Now, you have to admit that this is a question that will twist the bawain just a bit.  Why? because if you subscribe to either Newtonian or Eisensteinian physics - your going to look at the question differently and therefore your answer is going to vary accordingly.

The question at hand is one that was posited on Slashdot

The question at hand was "How Big Was the Universe When it Was First Born?"  You would think "simple enough" at first blush, that was until it was time to actually answer.   My very first inclination was to answer like a good quantum particle man and answer "at the time of the big bang, the
structure that would come to be the universe was an infinitely small potential but still, calling it potential is really unfair.  Much as calling a Nuclear reaction, "potential" after the first control rod has been raised. Nothing has happened yet, but the release of a great amount of power is all but a given.

So considering how everything tends to be relative, we know how far or the distance covered by a contemporary light year, but what of pre-big bang?

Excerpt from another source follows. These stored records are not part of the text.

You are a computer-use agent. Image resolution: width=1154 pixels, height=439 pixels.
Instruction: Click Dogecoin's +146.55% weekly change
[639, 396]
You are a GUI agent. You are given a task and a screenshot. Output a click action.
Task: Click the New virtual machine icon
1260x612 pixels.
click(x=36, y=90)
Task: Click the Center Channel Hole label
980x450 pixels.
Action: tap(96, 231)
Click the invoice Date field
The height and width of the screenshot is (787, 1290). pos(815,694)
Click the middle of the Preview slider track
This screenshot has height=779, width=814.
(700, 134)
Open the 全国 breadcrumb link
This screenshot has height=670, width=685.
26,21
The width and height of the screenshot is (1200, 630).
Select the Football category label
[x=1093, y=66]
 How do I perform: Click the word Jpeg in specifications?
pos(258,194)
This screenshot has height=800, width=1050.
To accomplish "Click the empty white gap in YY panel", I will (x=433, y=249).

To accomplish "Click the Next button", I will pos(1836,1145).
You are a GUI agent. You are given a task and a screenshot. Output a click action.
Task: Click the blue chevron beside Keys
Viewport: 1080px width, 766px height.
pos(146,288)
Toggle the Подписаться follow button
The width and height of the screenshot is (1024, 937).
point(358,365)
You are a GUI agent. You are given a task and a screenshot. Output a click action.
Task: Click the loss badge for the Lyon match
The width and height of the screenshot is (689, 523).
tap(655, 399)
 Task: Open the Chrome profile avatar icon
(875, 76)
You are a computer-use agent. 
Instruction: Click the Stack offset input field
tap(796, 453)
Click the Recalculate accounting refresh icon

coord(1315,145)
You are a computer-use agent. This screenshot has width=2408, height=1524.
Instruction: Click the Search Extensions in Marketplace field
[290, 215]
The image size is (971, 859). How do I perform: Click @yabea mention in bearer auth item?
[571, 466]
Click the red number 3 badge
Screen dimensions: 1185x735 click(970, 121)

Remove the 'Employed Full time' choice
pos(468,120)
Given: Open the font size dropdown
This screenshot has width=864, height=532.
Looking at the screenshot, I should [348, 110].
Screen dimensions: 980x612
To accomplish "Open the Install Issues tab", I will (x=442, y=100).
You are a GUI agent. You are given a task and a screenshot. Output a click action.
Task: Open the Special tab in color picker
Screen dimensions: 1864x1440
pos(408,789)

Why?  Well according to the article - traveling back from the big bang  to the very end of inflation and the start of the hot, dense state that scientists identify with as pre-Big Bang, and ask how  big would it be? (I really have to ask here if relativity can be brought into play. If we are asked about a definitive state, isn't that state relative?)  Depending on the particulars of when inflation came to an end, the answer is somewhere between the size of a soccer ball and the size of a city block, no smaller and no larger. 

But that would almost have to be relative to where you are making the observations and could you even make an observation outside?